Arguments in Support

Following are the arguments in support of the idea of simultaneous elections.

  • Frequent elections affect the governance as the imposition of model code of conduct in the poll bound areas puts on hold all developmental activities on that area and also affects the bureaucracy’s functioning.
  • Elections in India is a big-budget exercise. Expenditure can be reduced by conducting simultaneous elections.
  • Law Commission in its 170th report {Reform of Electoral Laws (1999)} suggested holding simultaneous elections at all levels for stability in governance.
  • Frequent elections tend to disrupt the normal public life and affect the functioning of essential services. Frequent elections lead to frequent disruption of road traffic by political rallies and also lead to noise pollution.
  • It is felt that crucial manpower is often deployed on election duties for a prolonged period of time. If simultaneous elections are held, then this manpower would be made available for other important tasks.

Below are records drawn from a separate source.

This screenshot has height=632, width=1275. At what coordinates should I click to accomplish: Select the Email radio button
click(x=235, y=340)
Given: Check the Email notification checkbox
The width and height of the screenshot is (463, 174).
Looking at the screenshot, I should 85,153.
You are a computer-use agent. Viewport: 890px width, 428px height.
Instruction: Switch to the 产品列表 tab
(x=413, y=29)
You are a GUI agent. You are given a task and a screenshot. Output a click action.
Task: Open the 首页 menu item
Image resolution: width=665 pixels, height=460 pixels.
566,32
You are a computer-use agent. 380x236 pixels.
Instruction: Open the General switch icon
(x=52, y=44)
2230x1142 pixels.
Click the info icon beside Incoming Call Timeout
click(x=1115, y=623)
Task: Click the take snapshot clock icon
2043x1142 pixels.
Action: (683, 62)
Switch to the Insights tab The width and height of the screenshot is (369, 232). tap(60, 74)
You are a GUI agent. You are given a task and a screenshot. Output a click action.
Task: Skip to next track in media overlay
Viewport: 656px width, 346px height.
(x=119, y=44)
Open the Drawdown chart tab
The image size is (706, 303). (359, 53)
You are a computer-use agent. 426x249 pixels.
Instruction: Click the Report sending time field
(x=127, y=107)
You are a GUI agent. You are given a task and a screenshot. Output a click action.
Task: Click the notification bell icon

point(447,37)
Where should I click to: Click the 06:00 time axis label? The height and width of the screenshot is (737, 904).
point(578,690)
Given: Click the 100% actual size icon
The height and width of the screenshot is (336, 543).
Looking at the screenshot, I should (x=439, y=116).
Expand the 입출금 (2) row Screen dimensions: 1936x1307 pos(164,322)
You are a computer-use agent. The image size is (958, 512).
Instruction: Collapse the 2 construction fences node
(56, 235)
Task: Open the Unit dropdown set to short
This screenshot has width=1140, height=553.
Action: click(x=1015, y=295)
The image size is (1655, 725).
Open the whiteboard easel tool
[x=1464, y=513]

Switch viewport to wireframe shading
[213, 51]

For instance for the 2014 Lok Sabha polls, which was held along with 4 state assemblies saw the deployment of 1077 in situ companies and 1349 mobile companies of Central Armed Police Force (CAPF).


The idea is good in principle but there are several practical difficulties as follows:

  • Not all voters are highly educated to know who to vote for. They may get confused and may not know whether they are voting for candidates contesting assembly or parliament elections.
  • Frequent elections bring the politicians back to the voters, create jobs {though temporary} and prevent the mixing of local and national issues in the minds of the voters.
  • The issue of logistics and requirement of security personnel, election and administrative officials needs to be considered. There is a dearth of enough security and administrative officials to conduct simultaneous free and fair elections throughout the country in one go.
  • Recently, the elections in West Bengal were held in 6 phases mainly due to the security concerns. If this is situation, holding simultaneous elections for all the states may need to be held in many phases stretching over many months.

Recommendations of the standing committee

The Standing Committee on Personnel, Public Grievances, Law and Justice, in its report on ‘Feasibility of Holding Simultaneous Elections to the House of People (LokSabha) and State Legislative Assemblies’ said that a solution should be found to reduce the frequency of elections to relieve people and government machinery from frequent electoral processes. It also recommended a cycle of elections, according to which elections to some legislative assemblies whose term end within six months to one year before or after the election date could be held during the midterm of Lok Sabha (November 2016). For the rest of the states, elections could be held along with the 2019 General elections to Lok Sabha.

Countries in which simultaneous elections are held

In South Africa, elections to national and provincial legislatures are held simultaneously for five years and after two years municipal elections are held. Similarly in Sweden, simultaneous elections to national legislature (Riksdag), provincial legislature/county council (landsting) and local bodies/municipal Assemblies (Kommunfullmaktige) are held on a fixed date i.e. second Sunday in September for four years.